The forthcoming Union Budget for FY25 must address the imperative of bringing foreign direct investments (FDI) back on track to boost India’s growth story. The government seeks big-ticket investments in infrastructure to transition to a developed economy and also attract investors who want to de-risk their exposure to China due to Sino-US tensions. While there are indications that the government is targeting $100 billion of FDI inflows every year, this is at best an aspirational objective. The reality is that gross inflows have averaged $77 billion in the five years to FY24. Gross inflows fell by 0.6% to $70.9 billion in FY24 when compared to a year earlier. This is far from being a single-year blip as it follows the significant decline of 16% in FY23 for the first time in nine years and suggests a different narrative from bullish official statements that India still remains a leading destination for FDI in view of its robust growth trajectory.
Why have gross inflows declined? While foreign investors are no doubt retaining their earnings in the country for future investments, more worrying is the fact that repatriations and disinvestments have sharply risen to $44.4 billion in FY24. After taking these into account, direct investments plunged even sharper by 37% to $26.5 billion in FY24. This is definitely not good news as it indicates waning foreign investor interest; that they are reducing their exposure in terms of manpower and operations like Pfizer, Sanofi, and GSK and even exiting like Ford, General Motors, Harley Davidson, MAN Trucks, and Holcim. This could be due to intense domestic competition, rising costs, and concerns about the regulatory environment. The appeal of greenfield projects are also fading due to difficulties in doing business, policy uncertainty, and problems in land acquisition.

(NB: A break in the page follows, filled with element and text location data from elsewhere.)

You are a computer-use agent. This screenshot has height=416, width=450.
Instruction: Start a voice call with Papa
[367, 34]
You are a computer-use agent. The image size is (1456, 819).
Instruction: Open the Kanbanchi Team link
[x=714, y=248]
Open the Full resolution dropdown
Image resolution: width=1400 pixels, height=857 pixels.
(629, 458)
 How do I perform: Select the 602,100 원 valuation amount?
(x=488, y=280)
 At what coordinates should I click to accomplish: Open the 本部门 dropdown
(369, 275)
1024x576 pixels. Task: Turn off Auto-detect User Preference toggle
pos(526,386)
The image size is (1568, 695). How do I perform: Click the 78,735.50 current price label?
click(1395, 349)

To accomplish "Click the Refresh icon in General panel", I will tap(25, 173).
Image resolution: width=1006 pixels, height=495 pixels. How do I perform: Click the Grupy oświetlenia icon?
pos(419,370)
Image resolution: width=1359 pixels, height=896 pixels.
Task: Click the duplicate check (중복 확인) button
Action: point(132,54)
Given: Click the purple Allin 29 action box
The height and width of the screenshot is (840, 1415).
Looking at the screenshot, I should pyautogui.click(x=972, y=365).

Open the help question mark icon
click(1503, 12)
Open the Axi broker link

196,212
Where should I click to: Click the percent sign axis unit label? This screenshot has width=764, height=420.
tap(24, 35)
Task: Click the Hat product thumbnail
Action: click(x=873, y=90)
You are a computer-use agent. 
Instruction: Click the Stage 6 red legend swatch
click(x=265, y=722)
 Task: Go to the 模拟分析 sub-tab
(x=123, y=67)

To bring FDI back on track, the Budget must incentivise a much larger proportion of inflows towards the building of greenfield factories, industrial parks, and other infrastructure. Investments depend on a relatively more stable policy and regulatory framework and a more transparent and non-adversarial tax regime. South Korean car major Hyundai, which is seeking to raise funds from the stock market, has flagged “frequent changes” in government policy as a key concern in the draft red herring prospectus filed with market regulator, Sebi, as it adversely impacts investment flows. There are bigger challenges in a China-plus one strategy. While Apple has shifted a part of its iPhone production to India, other MNCs are relocating to Vietnam and Mexico. The Budget must ensure that India’s tariffs are equal or more attractive than these countries.
Foreign investors also seek improvements in the ease of doing business. The biggest constraint still remains the ability to enforce contracts. In this regard, investors are concerned about governments that have come to power at the state level to review or cancel contracts entered into by the previous regime. In Andhra Pradesh, the previous regime cancelled renewable power projects signed by the Chandrababu Naidu-led government from 2014 to 2019, besides shutting down the Amaravati capital city project undertaken by a Singapore consortium. Now that Naidu is back at the helm of affairs in Andhra, the Amaravati project is being revived. Major structural reforms are urgently needed to free up the land and labour markets. Unless these are implemented, the country’s attractiveness for FDI inflows will diminish, reflected in growing repatriation and disinvestments.